Task to complete = The answer must be an exact copy of every record.

• • • • •

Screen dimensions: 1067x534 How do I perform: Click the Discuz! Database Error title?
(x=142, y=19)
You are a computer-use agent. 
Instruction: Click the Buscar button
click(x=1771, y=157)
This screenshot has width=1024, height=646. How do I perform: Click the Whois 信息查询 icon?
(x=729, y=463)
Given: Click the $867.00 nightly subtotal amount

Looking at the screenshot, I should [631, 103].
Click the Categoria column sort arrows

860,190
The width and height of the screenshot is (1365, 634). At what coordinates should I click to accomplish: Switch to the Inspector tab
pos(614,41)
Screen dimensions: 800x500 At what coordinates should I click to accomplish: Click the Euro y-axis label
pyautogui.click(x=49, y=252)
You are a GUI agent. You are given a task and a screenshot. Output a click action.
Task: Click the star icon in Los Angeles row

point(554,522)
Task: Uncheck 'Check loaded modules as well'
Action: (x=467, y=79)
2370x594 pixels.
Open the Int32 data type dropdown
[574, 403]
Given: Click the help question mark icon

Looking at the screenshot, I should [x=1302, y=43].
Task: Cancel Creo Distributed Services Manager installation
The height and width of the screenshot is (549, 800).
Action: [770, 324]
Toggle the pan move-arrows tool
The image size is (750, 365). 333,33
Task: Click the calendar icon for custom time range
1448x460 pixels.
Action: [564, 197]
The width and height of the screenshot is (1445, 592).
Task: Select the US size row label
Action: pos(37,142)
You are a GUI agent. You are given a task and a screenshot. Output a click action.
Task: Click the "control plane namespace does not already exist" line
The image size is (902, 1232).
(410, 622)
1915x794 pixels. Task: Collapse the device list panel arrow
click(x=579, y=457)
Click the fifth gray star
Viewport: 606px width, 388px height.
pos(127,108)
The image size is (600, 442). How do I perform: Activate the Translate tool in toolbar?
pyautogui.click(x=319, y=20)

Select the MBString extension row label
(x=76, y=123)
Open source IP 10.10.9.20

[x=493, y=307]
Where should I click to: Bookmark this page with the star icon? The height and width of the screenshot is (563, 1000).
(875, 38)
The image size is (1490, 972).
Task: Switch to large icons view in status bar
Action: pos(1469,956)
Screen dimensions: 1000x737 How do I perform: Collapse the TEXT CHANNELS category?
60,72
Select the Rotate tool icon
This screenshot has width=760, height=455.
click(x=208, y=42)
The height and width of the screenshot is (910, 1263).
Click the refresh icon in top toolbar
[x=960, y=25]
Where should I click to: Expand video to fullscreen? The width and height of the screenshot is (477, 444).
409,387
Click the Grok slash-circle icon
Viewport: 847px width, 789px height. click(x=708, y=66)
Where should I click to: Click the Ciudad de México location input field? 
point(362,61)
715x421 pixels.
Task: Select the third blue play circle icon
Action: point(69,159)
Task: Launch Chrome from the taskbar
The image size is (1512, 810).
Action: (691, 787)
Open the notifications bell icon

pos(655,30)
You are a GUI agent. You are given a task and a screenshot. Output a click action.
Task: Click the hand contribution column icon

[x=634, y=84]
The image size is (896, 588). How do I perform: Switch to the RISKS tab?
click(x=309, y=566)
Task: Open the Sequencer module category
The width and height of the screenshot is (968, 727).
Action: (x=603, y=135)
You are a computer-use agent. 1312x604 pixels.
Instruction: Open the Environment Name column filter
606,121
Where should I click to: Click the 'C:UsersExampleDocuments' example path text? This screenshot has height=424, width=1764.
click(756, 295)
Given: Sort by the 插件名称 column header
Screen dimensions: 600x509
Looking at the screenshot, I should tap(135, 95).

• • • • •

Solution for this exercise =
Screen dimensions: 1067x534 How do I perform: Click the Discuz! Database Error title?
(x=142, y=19)
You are a computer-use agent. 
Instruction: Click the Buscar button
click(x=1771, y=157)
This screenshot has width=1024, height=646. How do I perform: Click the Whois 信息查询 icon?
(x=729, y=463)
Given: Click the $867.00 nightly subtotal amount

Looking at the screenshot, I should [631, 103].
Click the Categoria column sort arrows

860,190
The width and height of the screenshot is (1365, 634). At what coordinates should I click to accomplish: Switch to the Inspector tab
pos(614,41)
Screen dimensions: 800x500 At what coordinates should I click to accomplish: Click the Euro y-axis label
pyautogui.click(x=49, y=252)
You are a GUI agent. You are given a task and a screenshot. Output a click action.
Task: Click the star icon in Los Angeles row

point(554,522)
Task: Uncheck 'Check loaded modules as well'
Action: (x=467, y=79)
2370x594 pixels.
Open the Int32 data type dropdown
[574, 403]
Given: Click the help question mark icon

Looking at the screenshot, I should [x=1302, y=43].
Task: Cancel Creo Distributed Services Manager installation
The height and width of the screenshot is (549, 800).
Action: [770, 324]
Toggle the pan move-arrows tool
The image size is (750, 365). 333,33
Task: Click the calendar icon for custom time range
1448x460 pixels.
Action: [564, 197]
The width and height of the screenshot is (1445, 592).
Task: Select the US size row label
Action: pos(37,142)
You are a GUI agent. You are given a task and a screenshot. Output a click action.
Task: Click the "control plane namespace does not already exist" line
The image size is (902, 1232).
(410, 622)
1915x794 pixels. Task: Collapse the device list panel arrow
click(x=579, y=457)
Click the fifth gray star
Viewport: 606px width, 388px height.
pos(127,108)
The image size is (600, 442). How do I perform: Activate the Translate tool in toolbar?
pyautogui.click(x=319, y=20)

Select the MBString extension row label
(x=76, y=123)
Open source IP 10.10.9.20

[x=493, y=307]
Where should I click to: Bookmark this page with the star icon? The height and width of the screenshot is (563, 1000).
(875, 38)
The image size is (1490, 972).
Task: Switch to large icons view in status bar
Action: pos(1469,956)
Screen dimensions: 1000x737 How do I perform: Collapse the TEXT CHANNELS category?
60,72
Select the Rotate tool icon
This screenshot has width=760, height=455.
click(x=208, y=42)
The height and width of the screenshot is (910, 1263).
Click the refresh icon in top toolbar
[x=960, y=25]
Where should I click to: Expand video to fullscreen? The width and height of the screenshot is (477, 444).
409,387
Click the Grok slash-circle icon
Viewport: 847px width, 789px height. click(x=708, y=66)
Where should I click to: Click the Ciudad de México location input field? 
point(362,61)
715x421 pixels.
Task: Select the third blue play circle icon
Action: point(69,159)
Task: Launch Chrome from the taskbar
The image size is (1512, 810).
Action: (691, 787)
Open the notifications bell icon

pos(655,30)
You are a GUI agent. You are given a task and a screenshot. Output a click action.
Task: Click the hand contribution column icon

[x=634, y=84]
The image size is (896, 588). How do I perform: Switch to the RISKS tab?
click(x=309, y=566)
Task: Open the Sequencer module category
The width and height of the screenshot is (968, 727).
Action: (x=603, y=135)
You are a computer-use agent. 1312x604 pixels.
Instruction: Open the Environment Name column filter
606,121
Where should I click to: Click the 'C:UsersExampleDocuments' example path text? This screenshot has height=424, width=1764.
click(756, 295)
Given: Sort by the 插件名称 column header
Screen dimensions: 600x509
Looking at the screenshot, I should tap(135, 95).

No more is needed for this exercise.